On Friday, April 19, the National Collegiate Athletic Association announced changes to its by-laws for the recruitment of high school athletes. The modifications will affect many future athletes and NCAA-member institutions. Coaches at NCAA-member institutions will have to make themselves familiar with and adjust to the changes.
1. The NCAA says the changes were made to make athletes more like the general student body.
According to a press release from the NCAA the main thrust of the rule changes is to curtail early recruitment and put athletes in position to make decisions about where to attend college that is more in line with how the athletes would make that decision if they weren’t looking to play sports at a member institution. There have been cases of students committing to a school as early as the 7th grade. That’s exactly what the NCAA is looking to curtail.
2. Six Sports Are Excluded From the New Rules
The rule changes do not apply to American football, baseball, basketball (both men’s and women’s), lacrosse (both men’s and women’s), and softball programs.

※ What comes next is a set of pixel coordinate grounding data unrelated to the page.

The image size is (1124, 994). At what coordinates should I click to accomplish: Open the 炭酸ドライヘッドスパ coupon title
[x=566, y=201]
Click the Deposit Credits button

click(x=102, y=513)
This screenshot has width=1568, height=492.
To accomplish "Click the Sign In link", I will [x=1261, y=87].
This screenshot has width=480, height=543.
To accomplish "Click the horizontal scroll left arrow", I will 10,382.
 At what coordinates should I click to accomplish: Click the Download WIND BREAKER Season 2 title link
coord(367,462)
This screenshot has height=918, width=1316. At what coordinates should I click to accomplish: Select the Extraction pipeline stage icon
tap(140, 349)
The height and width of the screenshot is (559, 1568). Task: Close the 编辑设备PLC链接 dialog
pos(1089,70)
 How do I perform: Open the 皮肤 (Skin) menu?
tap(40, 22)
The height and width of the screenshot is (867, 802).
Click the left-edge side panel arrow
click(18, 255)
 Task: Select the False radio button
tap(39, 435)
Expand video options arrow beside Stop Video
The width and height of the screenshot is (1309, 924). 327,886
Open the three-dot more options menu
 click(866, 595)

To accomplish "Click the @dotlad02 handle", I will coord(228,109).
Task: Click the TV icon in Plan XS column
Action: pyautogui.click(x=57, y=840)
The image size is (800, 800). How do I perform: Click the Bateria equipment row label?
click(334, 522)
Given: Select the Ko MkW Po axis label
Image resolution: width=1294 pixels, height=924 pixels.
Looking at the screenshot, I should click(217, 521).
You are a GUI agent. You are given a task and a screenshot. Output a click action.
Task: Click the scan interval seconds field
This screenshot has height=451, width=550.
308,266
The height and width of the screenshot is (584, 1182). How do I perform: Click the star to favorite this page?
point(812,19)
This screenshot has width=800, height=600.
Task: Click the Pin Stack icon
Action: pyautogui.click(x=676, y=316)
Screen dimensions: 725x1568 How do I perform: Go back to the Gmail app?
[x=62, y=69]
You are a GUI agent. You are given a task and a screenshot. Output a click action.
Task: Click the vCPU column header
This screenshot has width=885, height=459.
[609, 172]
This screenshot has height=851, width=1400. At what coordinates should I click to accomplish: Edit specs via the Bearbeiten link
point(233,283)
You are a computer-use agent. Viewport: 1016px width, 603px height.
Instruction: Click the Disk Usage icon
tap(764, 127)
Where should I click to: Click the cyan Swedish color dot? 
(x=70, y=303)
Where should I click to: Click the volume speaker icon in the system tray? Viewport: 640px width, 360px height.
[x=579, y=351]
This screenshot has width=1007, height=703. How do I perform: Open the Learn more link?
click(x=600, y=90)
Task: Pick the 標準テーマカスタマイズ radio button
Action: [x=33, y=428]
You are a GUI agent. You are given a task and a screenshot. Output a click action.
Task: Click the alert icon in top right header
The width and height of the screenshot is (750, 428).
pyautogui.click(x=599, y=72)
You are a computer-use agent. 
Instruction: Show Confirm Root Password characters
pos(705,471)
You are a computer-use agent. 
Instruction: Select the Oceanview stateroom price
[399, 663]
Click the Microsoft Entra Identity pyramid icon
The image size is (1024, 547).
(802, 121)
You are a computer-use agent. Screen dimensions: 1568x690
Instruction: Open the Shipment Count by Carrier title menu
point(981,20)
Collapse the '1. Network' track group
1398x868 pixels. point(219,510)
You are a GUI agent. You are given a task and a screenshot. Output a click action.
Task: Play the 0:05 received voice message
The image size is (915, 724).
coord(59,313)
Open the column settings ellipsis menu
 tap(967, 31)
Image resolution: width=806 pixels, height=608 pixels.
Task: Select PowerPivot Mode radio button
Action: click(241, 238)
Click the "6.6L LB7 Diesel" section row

Recruiting rules for those five sports are unchanged. In addition, men’s ice hockey now has its own calendar, which the NCAA explained was implemented because of the unique nature of the sport and the opportunity for potential recruits to begin playing professionally.
3. The New Rules Delay Communication but Allow for Visits Earlier
For those sports to which the changes do apply, coaches and other program representatives cannot initiate or receive any communication with prospective recruits until June 15 after the prospect’s sophomore year of high school. Official visits to campuses can now be taken on or after Aug. 1 of the prospect’s junior year of high school. As previously mentioned, the timeline for men’s ice hockey programs and recruits is different.
For recruitment regarding men’s ice hockey, contact between coaches and players can begin on Jan. 1 of a prospect’s sophomore year. The official visit policy is the same as the other sports, not permissible before Aug. 1 after the prospect’s sophomore year, or before the prospect’s junior year, whichever perspective is preferable. The additional communication time for men’s ice hockey players is to give them time to consider their options according to the NCAA.
4. Swimming and Diving Coaches Object to New Rules
Coaches for men’s and women’s swimming and diving teams put in a formal request that their sport be exempted from the new rules, but were not granted their request by the NCAA’s governance. The swimming and diving coaches argued that in their sport the rules have the opposite effect that the NCAA says it desires. They state the new rules will actually result in prospects being recruited earlier, not later.
5. High School Hockey Coaches Applaud New Rules
Prior to these changes which will take effect Wednesday, May 1, college men’s ice hockey coaches were free to contact prospects as early as they desired. High school coaches said the extra pressure at younger ages has detracted from the players’ development and their teams’ performances.
To what extent these rules will curtail younger athletes being recruited remains to be seen but either way, the individuals involved have a new set of rules to adjust to.